In this paper, we offer an option for streamlining the National Environmental Policy Act (NEPA) of 1969 process for roadway projects. Section 1309 of the Transportation Equity Act for the 21st Century addresses concerns relating to delays in implementing roadway projects and directs federal agencies to streamline the environmental review process. Our objective for each of these projects was to produce a NEPA environmental document and an engineering design in a timely and cost effective manner.

The Georgia Department of Transportation and the City of Roswell, Fulton County, have contracted five of Kisinger Campo & Associates’ projects to include both the environmental document and the preliminary engineering/final design under one contract per project. These projects in Georgia include: two state routes (S.R. 53, Hall County and S.R. 140/Holcomb Bridge Road, Fulton County), two city streets (Whittlesey Road, Muscogee County and Old Alabama Road, Fulton County), and one Interstate highway interchange upgrade (I-75/Pate Road, Monroe County). Each of these projects is funded with state and federal monies.

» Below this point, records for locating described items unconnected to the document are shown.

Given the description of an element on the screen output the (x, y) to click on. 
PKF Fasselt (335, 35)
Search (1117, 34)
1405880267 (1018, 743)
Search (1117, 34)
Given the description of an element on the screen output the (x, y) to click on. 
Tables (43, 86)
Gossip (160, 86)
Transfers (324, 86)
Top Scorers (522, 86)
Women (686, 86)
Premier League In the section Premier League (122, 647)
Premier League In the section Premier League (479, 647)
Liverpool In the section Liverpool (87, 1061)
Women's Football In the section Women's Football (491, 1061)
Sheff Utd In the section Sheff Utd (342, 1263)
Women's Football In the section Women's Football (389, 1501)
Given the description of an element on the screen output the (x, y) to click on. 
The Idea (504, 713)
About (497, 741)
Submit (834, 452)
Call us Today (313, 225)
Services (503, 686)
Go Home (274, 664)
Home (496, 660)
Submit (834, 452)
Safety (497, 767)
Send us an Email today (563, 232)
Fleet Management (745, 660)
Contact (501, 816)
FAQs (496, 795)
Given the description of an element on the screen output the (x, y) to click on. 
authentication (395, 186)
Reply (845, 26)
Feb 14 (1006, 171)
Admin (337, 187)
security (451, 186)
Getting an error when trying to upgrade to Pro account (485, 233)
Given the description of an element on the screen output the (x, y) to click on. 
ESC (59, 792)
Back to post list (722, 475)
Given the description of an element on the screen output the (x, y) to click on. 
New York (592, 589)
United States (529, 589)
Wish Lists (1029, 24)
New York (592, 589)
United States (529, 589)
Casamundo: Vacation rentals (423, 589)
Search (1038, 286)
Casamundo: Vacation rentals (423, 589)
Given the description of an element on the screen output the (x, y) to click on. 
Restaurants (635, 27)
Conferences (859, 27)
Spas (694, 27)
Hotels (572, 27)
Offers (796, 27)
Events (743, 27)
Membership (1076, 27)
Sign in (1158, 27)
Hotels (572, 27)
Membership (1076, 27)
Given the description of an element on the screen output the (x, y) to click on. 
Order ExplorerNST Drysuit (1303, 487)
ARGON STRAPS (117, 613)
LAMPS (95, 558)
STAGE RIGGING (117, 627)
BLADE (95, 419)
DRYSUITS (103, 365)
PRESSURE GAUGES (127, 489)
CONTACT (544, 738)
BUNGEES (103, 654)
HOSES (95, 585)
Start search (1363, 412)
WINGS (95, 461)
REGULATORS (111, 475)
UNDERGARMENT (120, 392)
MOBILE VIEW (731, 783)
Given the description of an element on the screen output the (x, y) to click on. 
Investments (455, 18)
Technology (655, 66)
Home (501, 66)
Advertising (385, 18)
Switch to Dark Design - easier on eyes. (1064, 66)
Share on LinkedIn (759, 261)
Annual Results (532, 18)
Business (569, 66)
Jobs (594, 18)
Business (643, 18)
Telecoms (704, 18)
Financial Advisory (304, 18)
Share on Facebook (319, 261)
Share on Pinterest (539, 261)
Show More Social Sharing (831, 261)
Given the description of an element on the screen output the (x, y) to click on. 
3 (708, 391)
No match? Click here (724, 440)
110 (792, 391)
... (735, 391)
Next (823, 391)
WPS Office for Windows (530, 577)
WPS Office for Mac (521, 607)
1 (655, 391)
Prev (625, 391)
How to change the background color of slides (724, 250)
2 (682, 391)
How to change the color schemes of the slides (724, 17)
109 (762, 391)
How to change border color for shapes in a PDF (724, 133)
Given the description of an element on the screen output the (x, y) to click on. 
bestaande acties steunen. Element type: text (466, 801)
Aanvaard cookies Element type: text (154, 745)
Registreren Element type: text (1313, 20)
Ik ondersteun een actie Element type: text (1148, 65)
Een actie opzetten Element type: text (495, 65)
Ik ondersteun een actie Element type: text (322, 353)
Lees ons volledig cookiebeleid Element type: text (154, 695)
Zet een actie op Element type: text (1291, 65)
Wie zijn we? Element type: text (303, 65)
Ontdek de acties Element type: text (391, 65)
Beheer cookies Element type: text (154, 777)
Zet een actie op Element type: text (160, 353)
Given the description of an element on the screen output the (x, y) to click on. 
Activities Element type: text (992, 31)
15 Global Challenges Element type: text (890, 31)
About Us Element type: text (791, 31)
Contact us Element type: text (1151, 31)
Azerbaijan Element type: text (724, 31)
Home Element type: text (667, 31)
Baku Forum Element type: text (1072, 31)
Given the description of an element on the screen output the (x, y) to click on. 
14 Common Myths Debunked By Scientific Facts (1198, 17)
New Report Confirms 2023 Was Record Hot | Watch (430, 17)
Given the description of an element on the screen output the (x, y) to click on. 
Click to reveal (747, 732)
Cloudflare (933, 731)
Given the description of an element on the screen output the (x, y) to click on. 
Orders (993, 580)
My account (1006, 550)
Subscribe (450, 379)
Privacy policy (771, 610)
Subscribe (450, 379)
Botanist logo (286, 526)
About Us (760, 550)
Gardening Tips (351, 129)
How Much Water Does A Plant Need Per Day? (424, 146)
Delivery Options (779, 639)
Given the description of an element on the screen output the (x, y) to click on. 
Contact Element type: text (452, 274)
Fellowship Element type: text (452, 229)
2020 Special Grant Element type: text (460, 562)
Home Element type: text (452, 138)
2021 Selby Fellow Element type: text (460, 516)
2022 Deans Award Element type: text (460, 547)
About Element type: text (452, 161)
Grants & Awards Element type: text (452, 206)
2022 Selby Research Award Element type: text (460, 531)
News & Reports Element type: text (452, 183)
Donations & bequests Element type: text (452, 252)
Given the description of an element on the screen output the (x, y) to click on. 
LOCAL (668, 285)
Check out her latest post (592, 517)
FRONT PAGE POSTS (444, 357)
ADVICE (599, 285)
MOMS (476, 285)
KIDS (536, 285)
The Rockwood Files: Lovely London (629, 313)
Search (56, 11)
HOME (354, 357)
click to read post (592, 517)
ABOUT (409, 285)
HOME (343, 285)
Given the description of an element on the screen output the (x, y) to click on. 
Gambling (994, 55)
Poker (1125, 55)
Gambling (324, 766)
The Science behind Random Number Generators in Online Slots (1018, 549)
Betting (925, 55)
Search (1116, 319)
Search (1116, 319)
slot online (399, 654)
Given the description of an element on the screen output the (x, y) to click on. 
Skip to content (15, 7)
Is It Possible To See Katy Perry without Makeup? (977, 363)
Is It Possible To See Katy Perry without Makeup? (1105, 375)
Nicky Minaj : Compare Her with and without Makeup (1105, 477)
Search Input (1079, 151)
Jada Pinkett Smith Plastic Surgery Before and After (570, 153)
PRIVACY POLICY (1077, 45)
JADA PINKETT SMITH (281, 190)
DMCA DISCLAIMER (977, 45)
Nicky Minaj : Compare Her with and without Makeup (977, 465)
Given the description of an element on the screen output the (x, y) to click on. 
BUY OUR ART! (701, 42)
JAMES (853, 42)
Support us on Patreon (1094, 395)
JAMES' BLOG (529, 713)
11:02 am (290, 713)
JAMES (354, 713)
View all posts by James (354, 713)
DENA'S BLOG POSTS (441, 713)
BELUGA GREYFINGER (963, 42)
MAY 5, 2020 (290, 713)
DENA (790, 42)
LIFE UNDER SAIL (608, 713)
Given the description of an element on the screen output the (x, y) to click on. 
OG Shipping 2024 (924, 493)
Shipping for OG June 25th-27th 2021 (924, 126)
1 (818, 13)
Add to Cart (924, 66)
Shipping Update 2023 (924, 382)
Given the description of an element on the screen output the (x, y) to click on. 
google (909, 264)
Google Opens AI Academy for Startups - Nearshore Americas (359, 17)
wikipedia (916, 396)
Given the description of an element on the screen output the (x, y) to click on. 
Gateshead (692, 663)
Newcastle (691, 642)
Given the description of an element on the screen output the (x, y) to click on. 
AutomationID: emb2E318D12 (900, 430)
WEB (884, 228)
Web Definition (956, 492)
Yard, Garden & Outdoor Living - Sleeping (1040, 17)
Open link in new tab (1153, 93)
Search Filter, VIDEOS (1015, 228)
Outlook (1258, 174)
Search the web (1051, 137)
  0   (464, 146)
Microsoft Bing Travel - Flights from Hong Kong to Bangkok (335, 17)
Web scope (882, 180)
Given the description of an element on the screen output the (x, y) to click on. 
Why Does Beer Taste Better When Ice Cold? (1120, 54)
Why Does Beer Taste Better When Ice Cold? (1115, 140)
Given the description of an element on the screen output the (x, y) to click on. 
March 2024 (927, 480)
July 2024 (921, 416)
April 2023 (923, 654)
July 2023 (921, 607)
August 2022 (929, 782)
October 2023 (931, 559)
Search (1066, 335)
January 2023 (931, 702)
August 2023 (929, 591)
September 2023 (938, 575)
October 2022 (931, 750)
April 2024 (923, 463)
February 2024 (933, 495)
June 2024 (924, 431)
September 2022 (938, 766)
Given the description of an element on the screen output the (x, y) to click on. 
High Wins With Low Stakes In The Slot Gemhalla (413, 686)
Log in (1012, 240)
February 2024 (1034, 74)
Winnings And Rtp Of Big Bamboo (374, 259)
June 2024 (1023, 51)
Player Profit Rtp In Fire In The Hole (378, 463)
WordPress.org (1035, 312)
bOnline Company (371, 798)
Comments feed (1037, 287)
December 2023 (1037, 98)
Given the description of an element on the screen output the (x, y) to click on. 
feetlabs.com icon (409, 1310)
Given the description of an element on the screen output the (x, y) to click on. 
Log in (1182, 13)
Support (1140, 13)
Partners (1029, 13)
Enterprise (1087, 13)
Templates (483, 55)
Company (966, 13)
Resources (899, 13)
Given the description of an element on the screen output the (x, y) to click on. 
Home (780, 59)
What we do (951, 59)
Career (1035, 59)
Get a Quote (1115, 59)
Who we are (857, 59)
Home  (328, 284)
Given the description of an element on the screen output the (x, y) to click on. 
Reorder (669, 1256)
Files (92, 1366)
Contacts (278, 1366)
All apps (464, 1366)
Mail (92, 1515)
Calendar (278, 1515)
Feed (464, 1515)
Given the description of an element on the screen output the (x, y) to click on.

The streamlined process of performing environmental studies and preliminary engineering at the same time at one transportation engineering firm has been beneficial for the clients in terms of time and cost savings through constant communication and coordination. For each of these projects, the right-of-way plans phase was not started until the Federal Highway Administration approved each NEPA document. With engineers, NEPA specialists, and environmental studies analysts under one roof, ongoing communication for these projects resulted in the early detection, avoidance, and minimization of impacts to historic properties, wetlands, longitudinal encroachments of streams, cemeteries, public parks, floodplains, and Section 4(f) properties. In these projects, after environmental specialists located a potential natural or cultural resource in the field, the engineers were immediately notified of them for further coordination and communication. This immediate field understanding of a project’s resources saved the engineers time because the plans were changed to accommodate the resources early in the project development. The time savings translated into cost savings, resulting in minimal delays, current plans reflecting the resources, a positive morale for the project team, and appreciation for the NEPA process. In addition, resource agencies and the transportation agencies were notified early about resources along project corridors and attended meetings to discuss alternatives, which facilitated their involvement. The streamlining process begins with trust and commitment from the transportation agency. Concurrent environmental and preliminary engineering project development also requires good communication among the environmental analysts, NEPA specialists, and design team. The streamlining of the NEPA process results in a successful transportation project that can efficiently utilize resources to meet the public’s needs in a timely manner.